* **TASK**
Copy out all of the data below with no alterations.

Collected data entries:
+ + + +

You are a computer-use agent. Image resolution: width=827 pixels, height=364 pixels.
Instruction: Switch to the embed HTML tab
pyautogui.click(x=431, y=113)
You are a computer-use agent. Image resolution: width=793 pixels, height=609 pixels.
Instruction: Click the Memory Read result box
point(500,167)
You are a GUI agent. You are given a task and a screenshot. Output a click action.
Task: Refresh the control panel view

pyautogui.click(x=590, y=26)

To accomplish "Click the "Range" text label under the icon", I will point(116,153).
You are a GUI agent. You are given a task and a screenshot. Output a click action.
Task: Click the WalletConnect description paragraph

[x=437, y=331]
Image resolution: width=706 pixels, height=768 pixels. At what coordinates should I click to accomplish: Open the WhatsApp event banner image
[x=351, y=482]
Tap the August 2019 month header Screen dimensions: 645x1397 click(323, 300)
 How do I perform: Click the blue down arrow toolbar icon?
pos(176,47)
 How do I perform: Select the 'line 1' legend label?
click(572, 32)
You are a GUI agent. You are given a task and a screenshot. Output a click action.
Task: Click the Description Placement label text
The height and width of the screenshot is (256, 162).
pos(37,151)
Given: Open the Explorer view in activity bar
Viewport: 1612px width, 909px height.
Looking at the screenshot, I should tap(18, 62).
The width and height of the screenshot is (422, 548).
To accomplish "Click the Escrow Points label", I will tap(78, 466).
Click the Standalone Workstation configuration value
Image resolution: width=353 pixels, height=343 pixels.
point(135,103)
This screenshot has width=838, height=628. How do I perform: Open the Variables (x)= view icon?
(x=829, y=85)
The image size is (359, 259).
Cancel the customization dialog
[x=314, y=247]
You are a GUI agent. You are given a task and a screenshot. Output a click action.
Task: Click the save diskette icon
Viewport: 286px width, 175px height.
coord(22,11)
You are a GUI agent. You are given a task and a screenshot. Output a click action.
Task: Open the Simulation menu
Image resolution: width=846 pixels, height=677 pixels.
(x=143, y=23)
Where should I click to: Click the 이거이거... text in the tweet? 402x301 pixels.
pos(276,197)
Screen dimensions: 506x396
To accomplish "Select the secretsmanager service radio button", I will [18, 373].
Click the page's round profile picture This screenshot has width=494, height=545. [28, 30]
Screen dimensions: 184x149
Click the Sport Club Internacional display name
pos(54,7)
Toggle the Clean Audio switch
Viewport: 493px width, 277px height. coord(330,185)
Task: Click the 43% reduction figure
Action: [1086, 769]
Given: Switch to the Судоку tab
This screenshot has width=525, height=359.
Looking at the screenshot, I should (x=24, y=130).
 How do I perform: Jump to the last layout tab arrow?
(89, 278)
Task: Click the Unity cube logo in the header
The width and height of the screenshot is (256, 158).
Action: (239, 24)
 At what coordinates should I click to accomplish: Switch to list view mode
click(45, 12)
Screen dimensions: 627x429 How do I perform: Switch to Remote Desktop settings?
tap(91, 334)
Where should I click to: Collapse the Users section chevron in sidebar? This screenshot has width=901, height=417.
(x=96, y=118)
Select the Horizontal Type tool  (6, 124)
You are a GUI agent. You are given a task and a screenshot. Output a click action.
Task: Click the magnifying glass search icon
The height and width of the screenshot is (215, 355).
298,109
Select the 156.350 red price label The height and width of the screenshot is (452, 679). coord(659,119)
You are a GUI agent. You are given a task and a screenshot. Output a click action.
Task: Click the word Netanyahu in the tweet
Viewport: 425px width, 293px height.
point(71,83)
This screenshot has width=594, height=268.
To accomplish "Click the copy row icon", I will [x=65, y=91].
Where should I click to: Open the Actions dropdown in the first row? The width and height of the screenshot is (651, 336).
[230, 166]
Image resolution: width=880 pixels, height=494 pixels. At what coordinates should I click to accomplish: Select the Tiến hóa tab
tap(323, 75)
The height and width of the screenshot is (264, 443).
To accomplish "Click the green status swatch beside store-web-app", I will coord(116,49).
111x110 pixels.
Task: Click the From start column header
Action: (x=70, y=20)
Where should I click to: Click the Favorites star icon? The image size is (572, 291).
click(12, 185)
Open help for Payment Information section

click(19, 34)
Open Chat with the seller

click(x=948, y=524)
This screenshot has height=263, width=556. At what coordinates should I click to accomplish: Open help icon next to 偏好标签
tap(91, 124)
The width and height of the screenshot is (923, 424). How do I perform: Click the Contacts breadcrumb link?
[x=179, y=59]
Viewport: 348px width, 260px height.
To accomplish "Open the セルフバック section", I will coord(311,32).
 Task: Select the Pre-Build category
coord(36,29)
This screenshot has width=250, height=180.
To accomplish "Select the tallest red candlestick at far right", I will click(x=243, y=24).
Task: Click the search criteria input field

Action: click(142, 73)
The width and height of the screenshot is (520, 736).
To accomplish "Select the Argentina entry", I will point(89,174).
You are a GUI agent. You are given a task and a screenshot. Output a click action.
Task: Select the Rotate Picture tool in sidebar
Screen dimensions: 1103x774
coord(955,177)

+ + + +

* **EXPECTED ANSWER**
You are a computer-use agent. Image resolution: width=827 pixels, height=364 pixels.
Instruction: Switch to the embed HTML tab
pyautogui.click(x=431, y=113)
You are a computer-use agent. Image resolution: width=793 pixels, height=609 pixels.
Instruction: Click the Memory Read result box
point(500,167)
You are a GUI agent. You are given a task and a screenshot. Output a click action.
Task: Refresh the control panel view

pyautogui.click(x=590, y=26)

To accomplish "Click the "Range" text label under the icon", I will point(116,153).
You are a GUI agent. You are given a task and a screenshot. Output a click action.
Task: Click the WalletConnect description paragraph

[x=437, y=331]
Image resolution: width=706 pixels, height=768 pixels. At what coordinates should I click to accomplish: Open the WhatsApp event banner image
[x=351, y=482]
Tap the August 2019 month header Screen dimensions: 645x1397 click(323, 300)
 How do I perform: Click the blue down arrow toolbar icon?
pos(176,47)
 How do I perform: Select the 'line 1' legend label?
click(572, 32)
You are a GUI agent. You are given a task and a screenshot. Output a click action.
Task: Click the Description Placement label text
The height and width of the screenshot is (256, 162).
pos(37,151)
Given: Open the Explorer view in activity bar
Viewport: 1612px width, 909px height.
Looking at the screenshot, I should tap(18, 62).
The width and height of the screenshot is (422, 548).
To accomplish "Click the Escrow Points label", I will tap(78, 466).
Click the Standalone Workstation configuration value
Image resolution: width=353 pixels, height=343 pixels.
point(135,103)
This screenshot has width=838, height=628. How do I perform: Open the Variables (x)= view icon?
(x=829, y=85)
The image size is (359, 259).
Cancel the customization dialog
[x=314, y=247]
You are a GUI agent. You are given a task and a screenshot. Output a click action.
Task: Click the save diskette icon
Viewport: 286px width, 175px height.
coord(22,11)
You are a GUI agent. You are given a task and a screenshot. Output a click action.
Task: Open the Simulation menu
Image resolution: width=846 pixels, height=677 pixels.
(x=143, y=23)
Where should I click to: Click the 이거이거... text in the tweet? 402x301 pixels.
pos(276,197)
Screen dimensions: 506x396
To accomplish "Select the secretsmanager service radio button", I will [18, 373].
Click the page's round profile picture This screenshot has width=494, height=545. [28, 30]
Screen dimensions: 184x149
Click the Sport Club Internacional display name
pos(54,7)
Toggle the Clean Audio switch
Viewport: 493px width, 277px height. coord(330,185)
Task: Click the 43% reduction figure
Action: [1086, 769]
Given: Switch to the Судоку tab
This screenshot has width=525, height=359.
Looking at the screenshot, I should (x=24, y=130).
 How do I perform: Jump to the last layout tab arrow?
(89, 278)
Task: Click the Unity cube logo in the header
The width and height of the screenshot is (256, 158).
Action: (239, 24)
 At what coordinates should I click to accomplish: Switch to list view mode
click(45, 12)
Screen dimensions: 627x429 How do I perform: Switch to Remote Desktop settings?
tap(91, 334)
Where should I click to: Collapse the Users section chevron in sidebar? This screenshot has width=901, height=417.
(x=96, y=118)
Select the Horizontal Type tool  (6, 124)
You are a GUI agent. You are given a task and a screenshot. Output a click action.
Task: Click the magnifying glass search icon
The height and width of the screenshot is (215, 355).
298,109
Select the 156.350 red price label The height and width of the screenshot is (452, 679). coord(659,119)
You are a GUI agent. You are given a task and a screenshot. Output a click action.
Task: Click the word Netanyahu in the tweet
Viewport: 425px width, 293px height.
point(71,83)
This screenshot has width=594, height=268.
To accomplish "Click the copy row icon", I will [x=65, y=91].
Where should I click to: Open the Actions dropdown in the first row? The width and height of the screenshot is (651, 336).
[230, 166]
Image resolution: width=880 pixels, height=494 pixels. At what coordinates should I click to accomplish: Select the Tiến hóa tab
tap(323, 75)
The height and width of the screenshot is (264, 443).
To accomplish "Click the green status swatch beside store-web-app", I will coord(116,49).
111x110 pixels.
Task: Click the From start column header
Action: (x=70, y=20)
Where should I click to: Click the Favorites star icon? The image size is (572, 291).
click(12, 185)
Open help for Payment Information section

click(19, 34)
Open Chat with the seller

click(x=948, y=524)
This screenshot has height=263, width=556. At what coordinates should I click to accomplish: Open help icon next to 偏好标签
tap(91, 124)
The width and height of the screenshot is (923, 424). How do I perform: Click the Contacts breadcrumb link?
[x=179, y=59]
Viewport: 348px width, 260px height.
To accomplish "Open the セルフバック section", I will coord(311,32).
 Task: Select the Pre-Build category
coord(36,29)
This screenshot has width=250, height=180.
To accomplish "Select the tallest red candlestick at far right", I will click(x=243, y=24).
Task: Click the search criteria input field

Action: click(142, 73)
The width and height of the screenshot is (520, 736).
To accomplish "Select the Argentina entry", I will point(89,174).
You are a GUI agent. You are given a task and a screenshot. Output a click action.
Task: Select the Rotate Picture tool in sidebar
Screen dimensions: 1103x774
coord(955,177)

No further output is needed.